The doctor could also order blood or urine tests to help determine if an infection is present. An ultrasound may be used to confirm the diagnosis of hydrocele and rule out other possible causes for the scrotal swelling.
Hydroceles are generally not dangerous and often not treated. Hydroceles are only treated when they cause pain, result in embarrassment due to the swelling, do not go away on their own in a year, or very rarely when the size of the hydrocele could affect the function of other parts of the scrotum.
Hydroceles in men under 65 often go away on their own. In older men, a hydrocele frequently does not go away without treatment.
If the hydrocele does need to be removed, the most common surgery option is a hydrocelectomy. A small incision is made in the lower scrotum to remove the hydrocele fluid and lining. This procedure can be performed on an outpatient basis with general or regional anesthesia. The patient will be able to go home a few hours after surgery.
Depending on the size and location of the hydrocele, after surgery a tube to drain fluid may be needed, along with dressing to cover the incision. To ease discomfort, surgeons recommend use of a scrotal support strap and an ice pack to help reduce swelling.

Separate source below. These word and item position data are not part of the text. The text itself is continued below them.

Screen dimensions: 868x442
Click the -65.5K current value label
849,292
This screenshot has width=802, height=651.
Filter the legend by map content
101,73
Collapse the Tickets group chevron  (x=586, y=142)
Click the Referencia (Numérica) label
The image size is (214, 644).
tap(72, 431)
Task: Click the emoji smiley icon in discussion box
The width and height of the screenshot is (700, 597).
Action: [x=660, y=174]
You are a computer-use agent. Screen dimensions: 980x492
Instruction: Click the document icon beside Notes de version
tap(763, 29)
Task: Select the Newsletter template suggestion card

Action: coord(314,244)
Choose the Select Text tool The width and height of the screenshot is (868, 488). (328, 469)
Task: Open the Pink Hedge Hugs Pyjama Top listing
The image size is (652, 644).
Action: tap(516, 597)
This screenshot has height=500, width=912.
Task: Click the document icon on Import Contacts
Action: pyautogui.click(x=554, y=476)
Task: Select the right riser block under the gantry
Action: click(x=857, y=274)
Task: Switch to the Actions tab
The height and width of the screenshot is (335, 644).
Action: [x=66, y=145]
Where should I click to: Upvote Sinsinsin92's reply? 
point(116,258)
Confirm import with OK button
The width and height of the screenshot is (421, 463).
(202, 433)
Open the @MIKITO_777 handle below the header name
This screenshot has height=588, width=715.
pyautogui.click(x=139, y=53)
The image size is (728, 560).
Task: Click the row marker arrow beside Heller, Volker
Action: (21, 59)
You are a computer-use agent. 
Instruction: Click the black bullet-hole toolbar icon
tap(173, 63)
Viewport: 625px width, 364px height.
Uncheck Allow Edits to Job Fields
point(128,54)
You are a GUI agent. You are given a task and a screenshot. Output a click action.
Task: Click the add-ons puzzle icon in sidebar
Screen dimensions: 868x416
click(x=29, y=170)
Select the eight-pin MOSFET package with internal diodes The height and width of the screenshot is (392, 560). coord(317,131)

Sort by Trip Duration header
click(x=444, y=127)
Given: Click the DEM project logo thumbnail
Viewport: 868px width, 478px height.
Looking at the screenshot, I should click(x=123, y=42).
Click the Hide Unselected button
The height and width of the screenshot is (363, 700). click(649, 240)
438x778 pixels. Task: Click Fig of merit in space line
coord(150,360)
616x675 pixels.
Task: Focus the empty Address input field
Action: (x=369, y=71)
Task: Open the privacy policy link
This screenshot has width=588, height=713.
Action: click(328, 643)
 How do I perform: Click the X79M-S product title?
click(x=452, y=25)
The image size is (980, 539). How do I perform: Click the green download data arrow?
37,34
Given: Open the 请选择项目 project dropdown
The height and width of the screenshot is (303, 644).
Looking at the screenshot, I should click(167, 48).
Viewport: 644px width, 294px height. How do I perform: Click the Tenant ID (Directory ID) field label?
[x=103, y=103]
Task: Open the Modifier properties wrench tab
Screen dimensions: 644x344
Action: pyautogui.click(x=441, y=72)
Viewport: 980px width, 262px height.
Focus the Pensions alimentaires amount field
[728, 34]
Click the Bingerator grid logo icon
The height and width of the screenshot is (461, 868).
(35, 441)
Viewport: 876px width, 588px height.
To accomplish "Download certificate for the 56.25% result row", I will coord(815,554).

Pain after surgery tends to last about a week. The doctor may prescribe pain medication if deemed necessary. It will take a few weeks for the patient to return to normal activity. Ask your surgeon about any postoperative activity limitations.
As with any surgery, risks include blood clots, blood loss, infection, pain and complications from anesthesia.
Fluid can also be removed from a hydrocele with a long needle in a process called aspiration. It is common that a hydrocele will return if treated by aspiration. In some cases, a drug may be injected to prevent the sac from refilling. Aspiration is recommended only for men who are not physically cleared for surgery, do not want surgery or who want immediate decompression.
The side effects that are most commonly associated with aspiration are risk of infection and temporary pain in the scrotum.